© Reuters. The logo for Occidental Petroleum is displayed on a screen on the floor at the New York Stock Exchange (NYSE) in New York, U.S., April 30, 2019. REUTERS/Brendan McDermid
By Sabrina Valle
HOUSTON (Reuters) – Occidental Petroleum (NYSE:) on Tuesday beat analysts’ third-quarter profit estimates on strong U.S. oil production, but its results were well below a year ago due to lower energy prices and weaker chemical and pipeline results.
The oil and gas company reported a $1.18 a share profit compared to average Wall Street analyst forecasts for an 84 cent a share profit, according to LSEG. Adjusted earnings fell by more than half to $1.13 billion compared to the same quarter last year.
U.S. oil producers are reporting weaker third-quarter profits on a drop in oil and gas prices from a year ago. But earnings are up compared to the second quarter on an improvement in prices.
Occidental sold its oil for an average $80.70 per barrel in the third quarter, down from $83.64 per barrel from a year earlier, but up 10% from the second quarter.
It bought back $342 million of Berkshire Hathaway (NYSE:)’s preferred shares, bringing redemptions this year to 15% of the initial $10 billion investment by Warren Buffett’s firm that was used by Occidental to fund its acquisition of Anadarko Petroleum (NYSE:) in 2019.
The payments came as Berkshire last month bought about $246 million in Occidental stock, raising its stake to 25.8%.
Shares were up 65 cents a share in late trading after closing down 2.5% at $60.20 apiece.
The U.S. oil and gas producer pumped 1.22 million barrels of oil and gas per day (mboed), well above the 1.19 mboed midpoint of its August forecast.
Results were helped by asset sales that generated $142 million in pre-tax proceeds.

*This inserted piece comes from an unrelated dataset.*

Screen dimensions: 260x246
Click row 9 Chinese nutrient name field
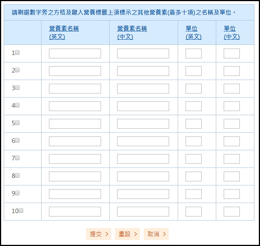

Its chemical and midstream unit earnings fell compared to a year ago. Midstream swung to a loss of $130 million from a $104 million profit.
Its chemicals business profit fell to $373 million from $580 million a year ago.
Separately, the company said investment firm BlackRock (NYSE:) agreed to invest $550 million in a proposed direct air capture carbon project in Texas.
Adjusted profit at rival oil producer Devon Energy (NYSE:) was $1.65 a share, better than analysts’ estimate of $1.57 a share.
However, Devon shares fell in after-hours trading after the company forecast production in the fourth quarter and 2024 would be flat at about 650,000 barrels of oil and gas per day.